また、250%定率法適用資産と200%定率法適用資産では異なる償却率であるため、資本的支出の取得価額の特例(翌期首からの合算償却)は適用できないことになります。
申告にあたってのポイント! 旧定率法適用資産(平成19年3月31日以前に取得した資産)ついて平成24年4月1日以後に資本的支出を行った場合 →従来通り資本的支出を行った事業年度にその資本的支出の額を本体の取得価額に合算し旧定率法により償却限度額を計算できます。 |
250%定率法適用資産について届出により200%定率法適用資産とみなす経過措置の規定を適用した場合
→平成24年4月1日以後に行った資本的支出については200%定率法であり、翌期首(平成25年4月1日)から合算償却の特例を適用できます。(今回の申告そのものには関係ないことになります)
消費税の改正項目のうち、平成25年3月期決算において大きな影響があるのは、平成23年6月の税制改正で定められた「95%ルールの改正」です。
95%ルールとは、課税売上割合が95%以上となる課税事業者については、課税仕入れ等に係る消費税額の全額を課税標準額に対する消費税額から控除できる制度のことです。

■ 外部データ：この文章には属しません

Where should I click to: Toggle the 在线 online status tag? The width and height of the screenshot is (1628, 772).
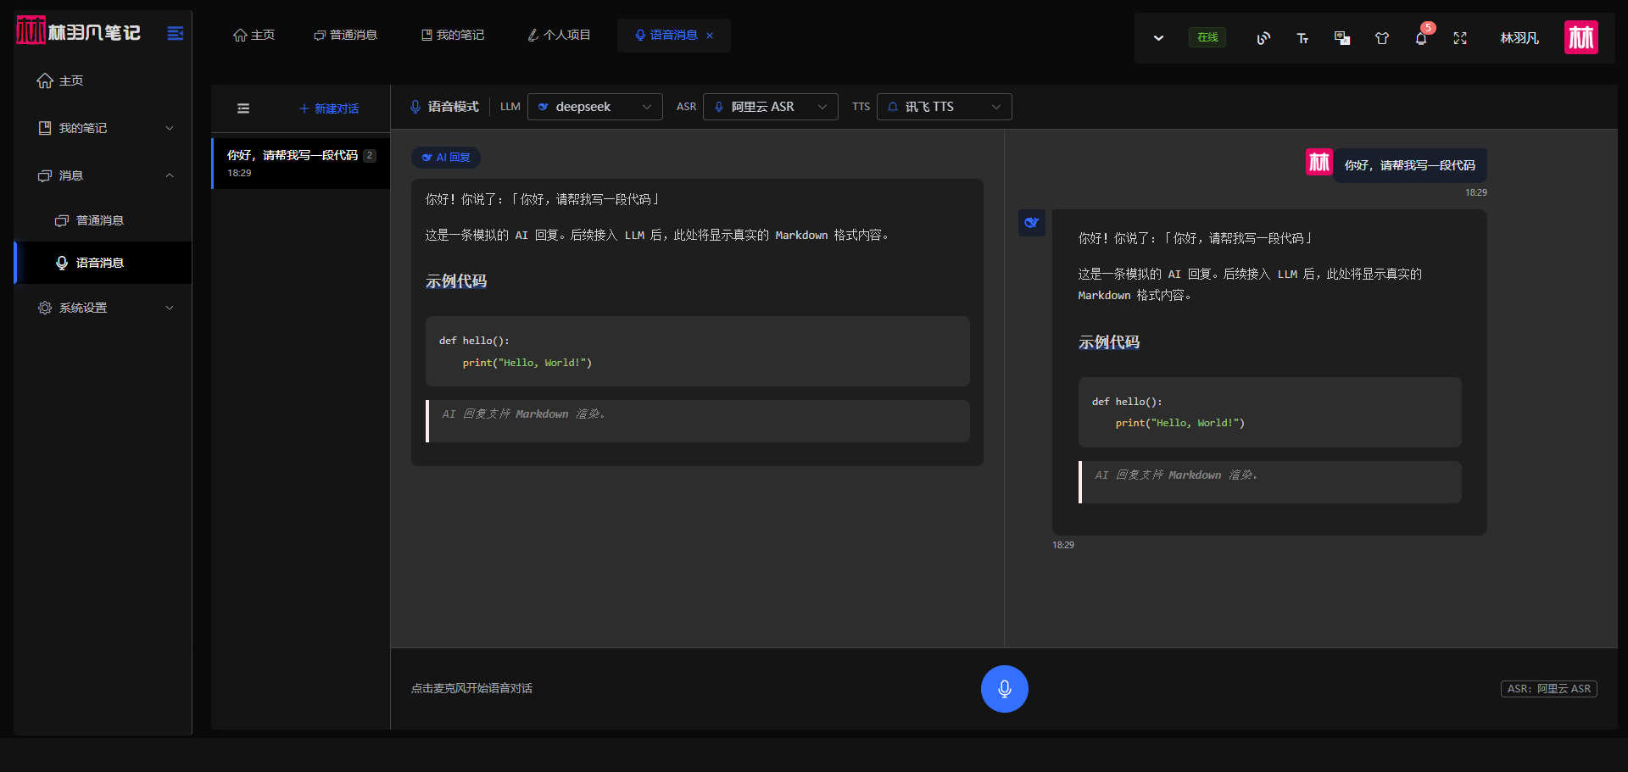tap(1207, 37)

改正により、平成24年4月1日以後に開始する課税期間から、課税売上高が5億円を超える課税事業者は、95%ルールの適用対象外とされました。
課税売上高が5億円を超える課税事業者は、課税仕入れ等に係る消費税額の全額の控除は認められず、個別対応方式又は一括比例配分方式のいずれかの方法によって仕入税額控除の計算を行うことになります。
なお、課税売上高が5億円以下の課税事業者は、従来通り、全額の税額控除が認められます。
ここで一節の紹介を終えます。